> _WHAT THE TASK REQUIRES_: Word for word, restate the records that come after this.

> _RECORD EXTRACTS_:
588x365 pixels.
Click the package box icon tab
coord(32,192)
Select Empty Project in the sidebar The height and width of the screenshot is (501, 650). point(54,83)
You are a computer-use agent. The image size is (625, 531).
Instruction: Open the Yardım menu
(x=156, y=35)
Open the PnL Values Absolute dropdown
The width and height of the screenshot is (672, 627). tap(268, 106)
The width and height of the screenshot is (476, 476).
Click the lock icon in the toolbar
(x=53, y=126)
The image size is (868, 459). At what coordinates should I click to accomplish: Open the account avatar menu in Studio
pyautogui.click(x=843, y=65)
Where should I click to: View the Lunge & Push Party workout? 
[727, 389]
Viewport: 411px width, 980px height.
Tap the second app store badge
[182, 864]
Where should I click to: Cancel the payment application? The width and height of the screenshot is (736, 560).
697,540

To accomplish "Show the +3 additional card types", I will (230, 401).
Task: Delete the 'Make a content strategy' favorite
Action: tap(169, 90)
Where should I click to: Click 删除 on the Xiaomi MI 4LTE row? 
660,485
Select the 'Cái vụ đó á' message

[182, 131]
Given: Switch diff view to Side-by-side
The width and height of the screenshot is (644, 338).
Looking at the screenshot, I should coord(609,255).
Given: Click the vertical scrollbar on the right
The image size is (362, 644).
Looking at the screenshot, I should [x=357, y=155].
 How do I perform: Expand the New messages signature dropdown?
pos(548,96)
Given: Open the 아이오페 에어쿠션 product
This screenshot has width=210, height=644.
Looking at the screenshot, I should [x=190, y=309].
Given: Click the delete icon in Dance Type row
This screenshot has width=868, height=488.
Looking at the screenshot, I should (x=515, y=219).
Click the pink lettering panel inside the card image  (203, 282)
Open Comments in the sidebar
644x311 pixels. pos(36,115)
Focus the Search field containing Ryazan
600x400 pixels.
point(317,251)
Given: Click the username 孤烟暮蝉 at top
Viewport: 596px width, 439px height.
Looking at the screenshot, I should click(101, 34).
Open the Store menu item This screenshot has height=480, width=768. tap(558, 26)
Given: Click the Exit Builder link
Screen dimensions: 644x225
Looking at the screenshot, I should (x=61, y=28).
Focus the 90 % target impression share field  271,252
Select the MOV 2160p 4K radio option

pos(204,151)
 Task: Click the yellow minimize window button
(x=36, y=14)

> _OUTPUT_:
588x365 pixels.
Click the package box icon tab
coord(32,192)
Select Empty Project in the sidebar The height and width of the screenshot is (501, 650). point(54,83)
You are a computer-use agent. The image size is (625, 531).
Instruction: Open the Yardım menu
(x=156, y=35)
Open the PnL Values Absolute dropdown
The width and height of the screenshot is (672, 627). tap(268, 106)
The width and height of the screenshot is (476, 476).
Click the lock icon in the toolbar
(x=53, y=126)
The image size is (868, 459). At what coordinates should I click to accomplish: Open the account avatar menu in Studio
pyautogui.click(x=843, y=65)
Where should I click to: View the Lunge & Push Party workout? 
[727, 389]
Viewport: 411px width, 980px height.
Tap the second app store badge
[182, 864]
Where should I click to: Cancel the payment application? The width and height of the screenshot is (736, 560).
697,540

To accomplish "Show the +3 additional card types", I will (230, 401).
Task: Delete the 'Make a content strategy' favorite
Action: tap(169, 90)
Where should I click to: Click 删除 on the Xiaomi MI 4LTE row? 
660,485
Select the 'Cái vụ đó á' message

[182, 131]
Given: Switch diff view to Side-by-side
The width and height of the screenshot is (644, 338).
Looking at the screenshot, I should coord(609,255).
Given: Click the vertical scrollbar on the right
The image size is (362, 644).
Looking at the screenshot, I should [x=357, y=155].
 How do I perform: Expand the New messages signature dropdown?
pos(548,96)
Given: Open the 아이오페 에어쿠션 product
This screenshot has width=210, height=644.
Looking at the screenshot, I should [x=190, y=309].
Given: Click the delete icon in Dance Type row
This screenshot has width=868, height=488.
Looking at the screenshot, I should (x=515, y=219).
Click the pink lettering panel inside the card image  (203, 282)
Open Comments in the sidebar
644x311 pixels. pos(36,115)
Focus the Search field containing Ryazan
600x400 pixels.
point(317,251)
Given: Click the username 孤烟暮蝉 at top
Viewport: 596px width, 439px height.
Looking at the screenshot, I should click(101, 34).
Open the Store menu item This screenshot has height=480, width=768. tap(558, 26)
Given: Click the Exit Builder link
Screen dimensions: 644x225
Looking at the screenshot, I should (x=61, y=28).
Focus the 90 % target impression share field  271,252
Select the MOV 2160p 4K radio option

pos(204,151)
 Task: Click the yellow minimize window button
(x=36, y=14)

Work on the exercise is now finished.